■ Given text ■
◇ ◇ ◇ ◇ ◇

A text-to-speech tool using AWS Polly

Posted on January 30, 2017

Last year I wrote about converting books to speech, where I investigated using open source and free tools to scan textbooks and convert them into audio files.

At that time, the weakest part of the process was the actual text-to-speech part. Festival, the open source solution, doesn’t have great voices, hasn’t been updated in years, and is hard to use. I ended up using the Cepstral software, which works fine, but it has a graphical interface and is mainly for Windows and OSX. What if I want to automate the process completely from the Linux command line interface (CLI)?

Enter Polly

Last month, Amazon debuted Polly, the latest in its long line of web services. Using the AWS API, you can convert a snippet of text into speech in seconds. Like most AWS products, it is on-demand and low-cost — you get 5 million characters per month free for the first 12 months, and a million characters for $4.00 after that.

Submitting text to Polly is pretty easy, using the AWS CLI tool:

$ aws polly synthesize-speech --output-format mp3 --text "Here is my text" --voice-id Joanna output.mp3

The tricky part is that the API only allows ~1,500 characters of text per request. How do you convert a large amount of text, such as a book? Not finding a tool that would do this for me, I decided to create one.

aws-tts

aws-tts is a CLI tool that converts a text file into an audio file using AWS Polly. It’s designed to be simple to use and completely hands-off. All you need to do is specify the input file, and where you want the resulting audio file to be saved:

$ aws-tts my-test-file.txt resulting-speech.mp3

aws-tts screen capture

That’s it! If you want something other than an MP3 or the default voice (Joanna), you can specify those options on the command line.

Technical Details

All in all, the tool is only about 200 lines of code. The process is straightforward, but uses a few interesting libraries.

First, it splits the text into pieces. I used the textchunk module (which is basically sbd) to split the text into pieces small enough for AWS, without splitting the text in the middle of a word or a sentence.

◇ ◇ ◇ ◇ ◇

■ Dataset extract ■
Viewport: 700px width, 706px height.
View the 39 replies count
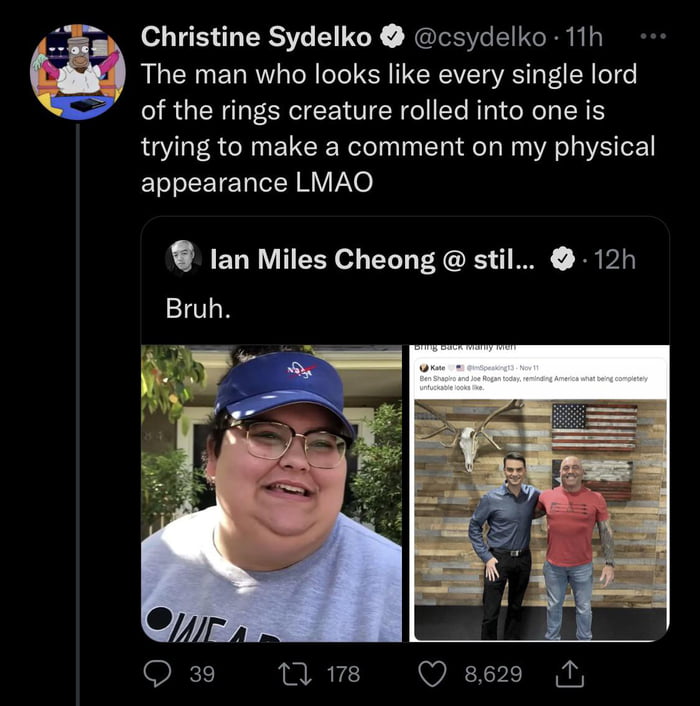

◇ ◇ ◇ ◇ ◇

■ Written exercise 1 ■
Echo the part of the Polly text-to-speech post between "Posted on January" and "line interface (CLI)?", inclusive.
■ Written exercise 2 ■
Using the Polly text-to-speech post, mark each statement yes or no, and back each answer with the deciding words from the post, quoted exactly.
(a) Polly offers 5 million free characters per month for the first 12 months.
(b) The Polly API accepts about 3,000 characters of text per request.
(c) The aws-tts tool is about 200 lines of code.
■ Written exercise 3 ■
Go on with the post about the Polly text-to-speech tool, starting after its last sentence.

■ Task response 1 ■
Posted on January 30, 2017

Last year I wrote about converting books to speech, where I investigated using open source and free tools to scan textbooks and convert them into audio files.

At that time, the weakest part of the process was the actual text-to-speech part. Festival, the open source solution, doesn’t have great voices, hasn’t been updated in years, and is hard to use. I ended up using the Cepstral software, which works fine, but it has a graphical interface and is mainly for Windows and OSX. What if I want to automate the process completely from the Linux command line interface (CLI)?

■ Task response 2 ■
(a) Yes: "you get 5 million characters per month free for the first 12 months"
(b) No: "the API only allows ~1,500 characters of text per request"
(c) Yes: "All in all, the tool is only about 200 lines of code."

■ Task response 3 ■
Because even a moderate amount of text can be split into hundreds of pieces (textbook chapters for me divided into ~180 parts), we don’t want to exceed Amazon’s rate limits. To throttle the requests, I used the popular async module, specifically eachOfLimit(). The requests use the official AWS SDK library for Javascript. The resulting audio files are stored in a temporary file using tempfile.

Once all of the audio files are received, they are stitched together into one file using ffmpeg’s “concat” demuxer. I tried using the Emscripten port of ffmpeg so that users wouldn’t need ffmpeg installed on their machines, but I couldn’t get it to find the temporary files — it kept giving “file not found” errors, even when the normal ffmpeg binary worked fine. (If you have an idea of how to fix this, let me know.)

The asynchronous stuff (the API requests and the ffmpeg process) are handled with Javascript promises. The fs-extra module was used to provide extra filesystem functionality seamlessly over the top of Node’s built-in filesystem commands.

Finally, I used the nice ora spinner to provide feedback to the user while the process is running.

Results

AWS is a great platform and the Polly service provides a great way to convert text to speech.

The speech quality is as good as anything else out there, and will only get better.
It is much faster than the Cepstral software; a book chapter will encode in about a minute, whereas Cepstral takes almost an hour.
It provides a cross-platform, command-line way to convert text to speech.
It encodes to MP3 out of the box — no need to convert WAV/PCM files yourself.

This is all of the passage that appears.